Public Administration Optional Strategy

UPSC Mains Public Administration Optional Subject : Public Administration optional subject has one of the highest participation of mains appearing candidates. This is due to its alignment with political science and zeal among students to get acquainted with the public administration field. After all, everyone appearing for this exam wishes to enter into public administration.

In 2015, a massive number of 7077 students appeared in the mains with this optional and the success rate dropped to 5.1, lowest in all the years. But, in 2019, Rank 1 came with this optional. It is a good scoring subject only if students have a command on its concepts and knowledge.

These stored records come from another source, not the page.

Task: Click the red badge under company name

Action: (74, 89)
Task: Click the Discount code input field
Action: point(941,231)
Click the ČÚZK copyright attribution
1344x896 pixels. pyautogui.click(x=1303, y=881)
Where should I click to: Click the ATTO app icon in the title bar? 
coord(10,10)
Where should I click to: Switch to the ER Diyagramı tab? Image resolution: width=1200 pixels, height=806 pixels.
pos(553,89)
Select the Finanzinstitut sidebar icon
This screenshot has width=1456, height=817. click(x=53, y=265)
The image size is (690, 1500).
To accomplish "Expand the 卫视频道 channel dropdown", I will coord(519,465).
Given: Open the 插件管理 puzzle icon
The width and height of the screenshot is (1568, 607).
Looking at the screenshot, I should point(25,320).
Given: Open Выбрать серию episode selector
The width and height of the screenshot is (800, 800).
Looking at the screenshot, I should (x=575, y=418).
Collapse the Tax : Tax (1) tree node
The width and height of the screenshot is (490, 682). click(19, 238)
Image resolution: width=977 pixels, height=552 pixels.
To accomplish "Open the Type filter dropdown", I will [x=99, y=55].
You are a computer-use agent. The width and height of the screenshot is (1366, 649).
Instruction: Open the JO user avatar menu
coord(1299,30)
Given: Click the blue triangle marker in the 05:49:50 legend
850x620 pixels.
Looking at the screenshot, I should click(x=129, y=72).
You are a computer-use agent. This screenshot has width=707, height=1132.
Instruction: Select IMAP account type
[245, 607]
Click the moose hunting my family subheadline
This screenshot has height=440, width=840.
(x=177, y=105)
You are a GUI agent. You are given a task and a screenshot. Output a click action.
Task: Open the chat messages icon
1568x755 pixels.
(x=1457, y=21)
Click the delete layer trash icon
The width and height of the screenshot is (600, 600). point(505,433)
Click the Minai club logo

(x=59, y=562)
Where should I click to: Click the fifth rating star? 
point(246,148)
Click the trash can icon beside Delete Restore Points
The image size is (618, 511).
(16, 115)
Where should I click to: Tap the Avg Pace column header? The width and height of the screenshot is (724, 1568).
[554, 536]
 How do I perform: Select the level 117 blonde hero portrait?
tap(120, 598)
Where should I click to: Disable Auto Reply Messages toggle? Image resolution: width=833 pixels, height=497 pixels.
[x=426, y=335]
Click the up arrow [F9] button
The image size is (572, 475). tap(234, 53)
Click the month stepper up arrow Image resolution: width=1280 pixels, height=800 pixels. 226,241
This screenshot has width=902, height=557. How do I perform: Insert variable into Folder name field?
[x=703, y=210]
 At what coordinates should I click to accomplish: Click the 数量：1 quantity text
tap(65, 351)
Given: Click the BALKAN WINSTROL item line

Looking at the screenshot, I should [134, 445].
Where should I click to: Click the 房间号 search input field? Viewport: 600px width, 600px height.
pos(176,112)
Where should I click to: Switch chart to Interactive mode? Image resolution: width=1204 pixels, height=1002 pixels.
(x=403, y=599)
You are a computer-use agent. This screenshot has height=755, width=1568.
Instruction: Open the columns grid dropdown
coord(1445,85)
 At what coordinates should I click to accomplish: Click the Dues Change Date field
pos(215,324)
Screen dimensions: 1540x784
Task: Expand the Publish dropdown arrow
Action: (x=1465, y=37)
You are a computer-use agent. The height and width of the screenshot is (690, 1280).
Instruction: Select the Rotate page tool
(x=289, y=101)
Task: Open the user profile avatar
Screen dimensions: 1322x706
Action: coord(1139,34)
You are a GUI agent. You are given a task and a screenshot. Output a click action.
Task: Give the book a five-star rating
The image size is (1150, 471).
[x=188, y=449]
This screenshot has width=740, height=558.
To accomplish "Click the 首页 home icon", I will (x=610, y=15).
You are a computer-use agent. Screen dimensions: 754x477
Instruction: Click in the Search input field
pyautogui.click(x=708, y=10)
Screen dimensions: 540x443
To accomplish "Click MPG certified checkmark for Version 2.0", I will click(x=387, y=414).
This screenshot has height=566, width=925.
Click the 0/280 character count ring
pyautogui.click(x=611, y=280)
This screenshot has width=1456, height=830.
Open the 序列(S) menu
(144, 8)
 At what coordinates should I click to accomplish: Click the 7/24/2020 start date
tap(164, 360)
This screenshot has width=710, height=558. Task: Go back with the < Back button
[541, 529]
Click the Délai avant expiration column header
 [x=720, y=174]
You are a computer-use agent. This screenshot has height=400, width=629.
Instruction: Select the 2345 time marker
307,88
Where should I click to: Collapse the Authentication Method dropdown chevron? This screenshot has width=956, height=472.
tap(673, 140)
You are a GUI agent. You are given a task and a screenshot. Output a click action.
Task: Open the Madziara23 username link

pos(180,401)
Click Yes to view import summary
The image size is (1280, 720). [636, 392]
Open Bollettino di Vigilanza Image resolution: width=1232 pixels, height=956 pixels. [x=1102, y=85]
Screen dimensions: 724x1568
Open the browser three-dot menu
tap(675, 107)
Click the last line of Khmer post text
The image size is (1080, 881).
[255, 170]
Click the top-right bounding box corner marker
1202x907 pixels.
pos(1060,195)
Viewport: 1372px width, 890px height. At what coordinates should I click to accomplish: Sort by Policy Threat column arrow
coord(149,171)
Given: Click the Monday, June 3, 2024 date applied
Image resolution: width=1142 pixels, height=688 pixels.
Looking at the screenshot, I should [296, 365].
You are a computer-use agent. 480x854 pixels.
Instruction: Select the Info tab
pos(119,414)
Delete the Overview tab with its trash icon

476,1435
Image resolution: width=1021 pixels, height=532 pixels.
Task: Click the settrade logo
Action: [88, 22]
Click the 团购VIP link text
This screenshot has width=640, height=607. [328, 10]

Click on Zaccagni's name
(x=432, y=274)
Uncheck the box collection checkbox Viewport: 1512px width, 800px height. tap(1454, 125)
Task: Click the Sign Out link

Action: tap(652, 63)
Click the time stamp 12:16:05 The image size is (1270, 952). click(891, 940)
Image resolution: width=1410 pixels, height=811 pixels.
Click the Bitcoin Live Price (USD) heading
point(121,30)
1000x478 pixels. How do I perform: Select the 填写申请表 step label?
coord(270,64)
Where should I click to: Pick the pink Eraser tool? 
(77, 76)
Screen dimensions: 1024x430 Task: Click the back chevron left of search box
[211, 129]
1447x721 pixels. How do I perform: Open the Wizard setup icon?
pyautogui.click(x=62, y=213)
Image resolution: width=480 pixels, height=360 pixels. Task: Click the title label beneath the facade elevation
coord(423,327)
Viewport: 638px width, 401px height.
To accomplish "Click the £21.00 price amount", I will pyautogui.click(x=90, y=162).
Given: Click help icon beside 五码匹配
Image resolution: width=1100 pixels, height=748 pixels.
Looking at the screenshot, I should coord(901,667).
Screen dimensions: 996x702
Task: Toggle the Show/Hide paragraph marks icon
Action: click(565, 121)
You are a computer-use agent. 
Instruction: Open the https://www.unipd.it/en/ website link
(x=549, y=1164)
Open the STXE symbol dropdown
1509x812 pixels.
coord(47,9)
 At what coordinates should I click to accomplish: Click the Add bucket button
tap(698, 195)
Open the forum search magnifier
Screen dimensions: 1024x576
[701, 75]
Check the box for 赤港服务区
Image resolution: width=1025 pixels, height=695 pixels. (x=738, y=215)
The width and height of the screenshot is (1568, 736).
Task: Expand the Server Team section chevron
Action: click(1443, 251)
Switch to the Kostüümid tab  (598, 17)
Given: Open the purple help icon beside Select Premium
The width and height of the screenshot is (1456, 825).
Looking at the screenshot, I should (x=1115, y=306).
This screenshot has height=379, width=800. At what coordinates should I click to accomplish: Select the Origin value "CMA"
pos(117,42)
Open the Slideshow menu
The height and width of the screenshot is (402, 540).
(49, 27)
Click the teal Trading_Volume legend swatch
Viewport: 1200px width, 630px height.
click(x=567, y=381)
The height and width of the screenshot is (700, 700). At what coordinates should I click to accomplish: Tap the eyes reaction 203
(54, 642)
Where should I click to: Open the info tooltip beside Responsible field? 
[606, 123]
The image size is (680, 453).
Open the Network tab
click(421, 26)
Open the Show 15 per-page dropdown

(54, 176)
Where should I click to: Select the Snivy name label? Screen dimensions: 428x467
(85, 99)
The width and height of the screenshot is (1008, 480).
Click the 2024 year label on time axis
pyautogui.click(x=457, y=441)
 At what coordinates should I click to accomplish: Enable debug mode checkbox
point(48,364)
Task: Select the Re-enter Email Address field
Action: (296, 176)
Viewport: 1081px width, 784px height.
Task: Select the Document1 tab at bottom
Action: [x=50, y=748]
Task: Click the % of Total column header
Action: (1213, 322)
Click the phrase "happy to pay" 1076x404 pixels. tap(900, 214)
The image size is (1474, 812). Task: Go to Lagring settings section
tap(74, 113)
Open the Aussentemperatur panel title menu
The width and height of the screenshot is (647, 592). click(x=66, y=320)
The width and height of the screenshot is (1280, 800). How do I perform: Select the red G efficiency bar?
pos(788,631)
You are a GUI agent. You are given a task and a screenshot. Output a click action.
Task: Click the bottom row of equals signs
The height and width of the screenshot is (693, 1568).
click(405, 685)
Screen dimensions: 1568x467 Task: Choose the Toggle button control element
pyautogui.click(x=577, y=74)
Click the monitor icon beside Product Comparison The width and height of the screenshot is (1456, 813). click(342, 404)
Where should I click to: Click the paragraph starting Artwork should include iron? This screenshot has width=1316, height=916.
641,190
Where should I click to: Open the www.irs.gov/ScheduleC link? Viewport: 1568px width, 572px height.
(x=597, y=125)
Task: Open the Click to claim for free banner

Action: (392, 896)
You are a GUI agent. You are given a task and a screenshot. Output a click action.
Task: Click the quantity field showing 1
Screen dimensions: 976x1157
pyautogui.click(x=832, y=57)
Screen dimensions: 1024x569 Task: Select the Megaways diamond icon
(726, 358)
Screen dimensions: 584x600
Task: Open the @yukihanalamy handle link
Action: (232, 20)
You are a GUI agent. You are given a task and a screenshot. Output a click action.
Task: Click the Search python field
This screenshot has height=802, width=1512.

It is prone to high interpretation on the part of examiner unlike the science subjects

Advantages of Public Administration Optional Subject

  • Syllabus is very short as compared to other subjects
  • Sources are very limited and can be prepared easily
  • Inter linkages of topics with GS 2
  • Internal security in GS 3 and maximum part of GS 4 are linked with this optional
  • No need to go through plethora of topics as there are limited concepts which can be understood easily

Skills required for the subject

  • Need to develop good writing skills to impress the examiner.
  • Flow charts and other presentation skills need to be inculcated.
  • Constant link with current affairs and its application in mains answer writing.
  • Need to be aware of general reports coming in the news.
  • Competition is high so need to try to stand apart from others.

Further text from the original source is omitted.